Ein erster Schritt zur Bewusstmachung des Konsums kann ein Nutzungstagebuch sein, das entweder Manuell oder automatisch und Digital die Nutzungszeiten aufzeichnet. Die Ergebnisse sind oft überraschend.
Möchte man seinen Medienkonsum einschränken, ist es wichtig, für die Nutzung einen Rahmen zu schaffen. Dies kann zum Beispiel mithilfe von vereinbarten oder selbst festgelegten Nutzungszeiten pro Woche und Tag geschehen. Vor allem aber sollte man auf gerichtete Nutzung achten: Man nimmt sich etwas vor, wie z.B. bestimmte Videos zu schauen, im Spiel das nächste Level zu erreichen oder ein Video zu schneiden. Hat man seine geplanten Aktivitäten erledigt, kann man leichter auch wieder mit der Mediennutzung aufhören.

Für Eltern gilt: Seien sie ihren Kindern ein Vorbild! Vereinbaren Sie gemeinsame Auszeiten und Orte, an denen das Handy tabu ist, z.B. am Essenstisch. Stellen Sie gemeinsam Regeln auf, an die Sie sich auch gemeinsam halten können.
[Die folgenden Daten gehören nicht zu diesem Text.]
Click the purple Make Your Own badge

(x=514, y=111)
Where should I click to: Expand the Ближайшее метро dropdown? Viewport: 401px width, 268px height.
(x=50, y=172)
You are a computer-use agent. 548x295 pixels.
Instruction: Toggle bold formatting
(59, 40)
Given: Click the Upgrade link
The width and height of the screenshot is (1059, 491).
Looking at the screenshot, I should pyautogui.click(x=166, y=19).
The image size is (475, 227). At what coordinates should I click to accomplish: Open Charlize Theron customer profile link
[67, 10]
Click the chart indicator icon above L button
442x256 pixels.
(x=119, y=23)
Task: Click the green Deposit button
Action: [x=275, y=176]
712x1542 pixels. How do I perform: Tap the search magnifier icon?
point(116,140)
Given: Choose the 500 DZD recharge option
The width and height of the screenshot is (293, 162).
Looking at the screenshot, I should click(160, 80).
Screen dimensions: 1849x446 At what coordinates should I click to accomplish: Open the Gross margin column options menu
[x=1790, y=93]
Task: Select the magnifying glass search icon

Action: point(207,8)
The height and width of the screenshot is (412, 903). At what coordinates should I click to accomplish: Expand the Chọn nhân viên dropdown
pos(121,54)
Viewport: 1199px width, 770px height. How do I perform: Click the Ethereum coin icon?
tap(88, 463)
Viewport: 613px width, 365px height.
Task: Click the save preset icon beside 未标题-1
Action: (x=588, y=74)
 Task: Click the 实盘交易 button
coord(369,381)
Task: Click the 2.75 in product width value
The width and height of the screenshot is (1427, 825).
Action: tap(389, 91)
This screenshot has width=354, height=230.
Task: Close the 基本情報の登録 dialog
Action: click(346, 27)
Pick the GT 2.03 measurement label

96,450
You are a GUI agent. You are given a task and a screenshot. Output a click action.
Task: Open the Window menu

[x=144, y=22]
Seien sie bei der Zeitlichen Nutzung tolerant: erinnern sie vor Ablauf der Zeit daran, wie lange noch gespielt werden darf und lassen sie zu, dass z.B. noch der nächste „Checkpoint“ erreicht wird, an dem das Spiel gespeichert werden kann, um unnötige Frustration zu vermeiden.
Der Begriff „Sucht“ wird schnell in den Mund genommen und führt zu Verunsicherung bei Mediennutzern jeden Alters. Ob tatsächlich eine Sucht vorliegt, ist nicht leicht zu bestimmen. Fest steht: Sobald die exzessive Mediennutzung das Leben beeinträchtigt, sollte sachlich und überlegt eingegriffen werden – bei sich selbst genauso wie bei den eigenen Kindern.